Orchestration patterns
Single-agent, multi-agent, workflows, subagents.
Start with the smallest shape that works
Before reaching for a multi-agent architecture, map your problem onto the simplest orchestration shape it fits. The simplest of all is a single LLM call — prompt in, answer out.
It has no tools, no loop, no memory. For anything that needs current data or side effects you will outgrow it quickly, but when it fits, nothing is cheaper to evaluate or operate.
One agent is the common case. Start there.
There is a temptation to reach for multi-agent architectures early — a router agent, a researcher agent, a writer agent, a reviewer agent... Most of the time, a single agent with a good system prompt, a small toolkit, and thoughtful skills will outperform a multi-agent design and be far easier to evaluate and govern.
Two questions to ask before you split an agent:
- Does the split actually reduce the prompt complexity of any one role?
- Can I evaluate each sub-agent independently?
If either answer is no, keep it as one agent.
When a workflow beats an agent
The cleanest split is not multi-agent — it is agent inside a workflow.
- A deterministic workflow handles ingest, classification, and routing.
- One (or occasionally two) agents handle the judgement-heavy steps.
- A deterministic workflow handles the side-effect-ful final step (send, post, commit).
This gives you the adaptability of agents where you need it, and the auditability of workflows where you do not.
Sub-agents
When you do split, the cleanest pattern is a main agent calling sub-agents as tools. The main agent decides when to delegate; the sub-agent has its own system prompt, its own toolkit, and returns a structured result.

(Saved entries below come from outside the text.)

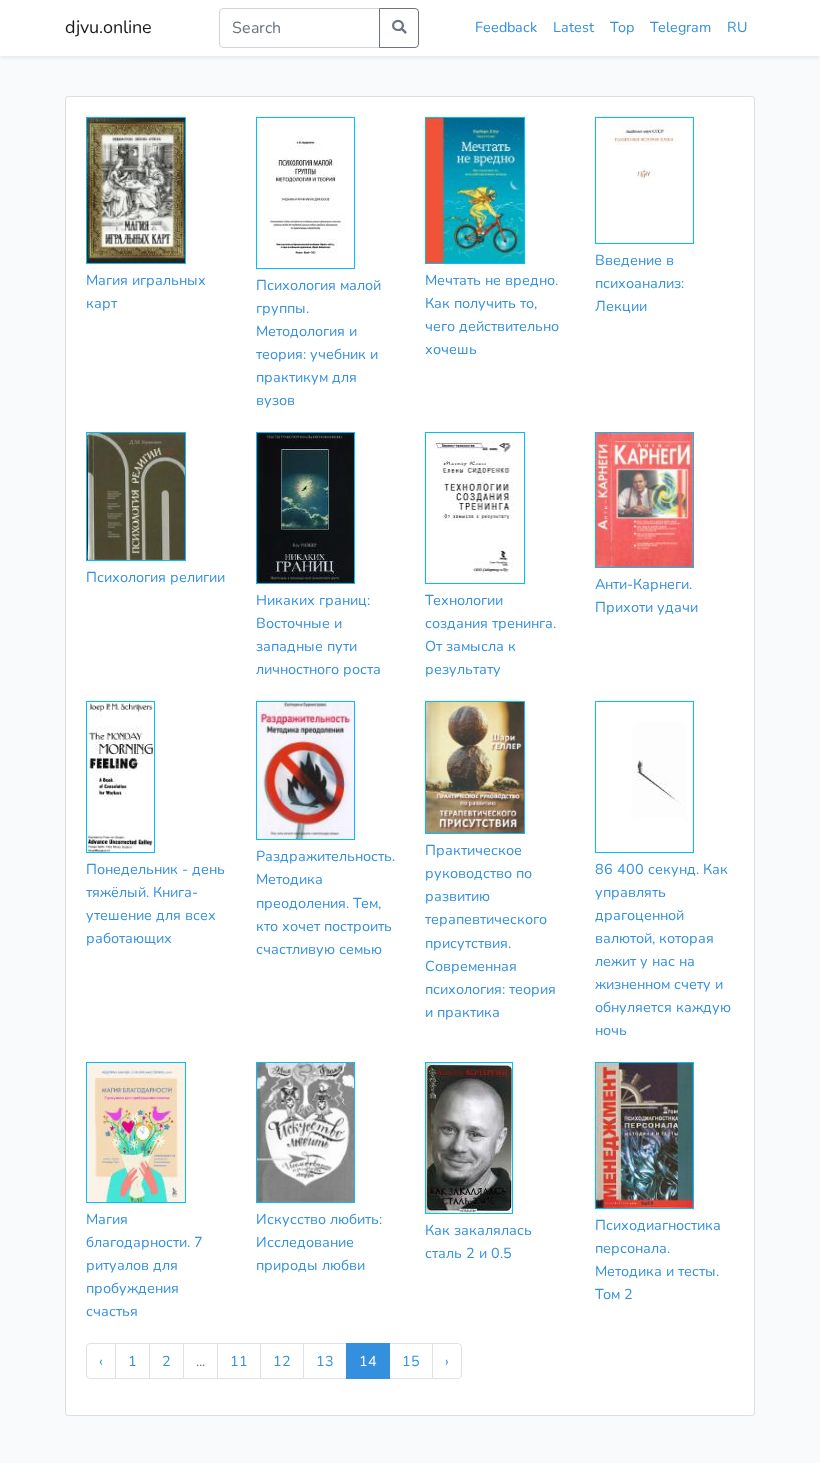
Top (622, 27)
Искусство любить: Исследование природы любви (319, 1242)
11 (239, 1361)
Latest (573, 27)
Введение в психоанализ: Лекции (639, 283)
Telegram (680, 27)
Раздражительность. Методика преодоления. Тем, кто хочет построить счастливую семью (325, 902)
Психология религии (155, 577)
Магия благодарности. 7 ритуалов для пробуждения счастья (144, 1265)
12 (282, 1361)
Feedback (506, 27)
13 (325, 1361)
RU (737, 27)
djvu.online (108, 27)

There are two common shapes for this, and choosing between them is a consequential decision.
Simple routing
The orchestrator classifies intent and hands the conversation off. The chosen sub-agent owns the reply and talks to the user directly.
Good for clearly-partitioned domains (billing vs. support vs. onboarding) where the routing decision is cheap and the sub-agent's voice is fine. The orchestrator stays thin; each sub-agent is self-contained and cheap to evaluate in isolation.
Mediated orchestration
The orchestrator dispatches to sub-agents, collects their structured results, validates them, and composes the single reply to the user. Sub-agents never speak to the user directly.
Good when the answer draws on multiple sub-agents, when the voice and policy of the final reply matter, or when a central place is needed to enforce guardrails, redaction, or escalation. You pay more tokens and one more round-trip, but you get one chokepoint for oversight.
- One role needs a different model (e.g., a cheap Haiku classifier feeding a Sonnet planner).
- One role needs a different toolset (e.g., a browsing sub-agent isolated from your internal APIs).
- One role benefits from a tight context (fewer tools, fewer skills, shorter prompt).
- You use them for separation of concerns only. That is a code-organisation instinct, not a runtime one. It adds latency and tokens for no capability gain.
Multi-agent "teams"
Full multi-agent orchestration — many agents coordinating, possibly with persistent memory of each other — is a research-grade pattern. Enterprise platforms are starting to support it, but the governance burden jumps by an order of magnitude.
In REMIT terms: now you have many identities, each needing provenance; envelope boundaries between agents; inter-agent audit logs; and a trust graph, not just a trust level. It is possible, and for certain use cases (trading, supply-chain coordination) it is the only architecture that works. But for most teams, this is not where you start.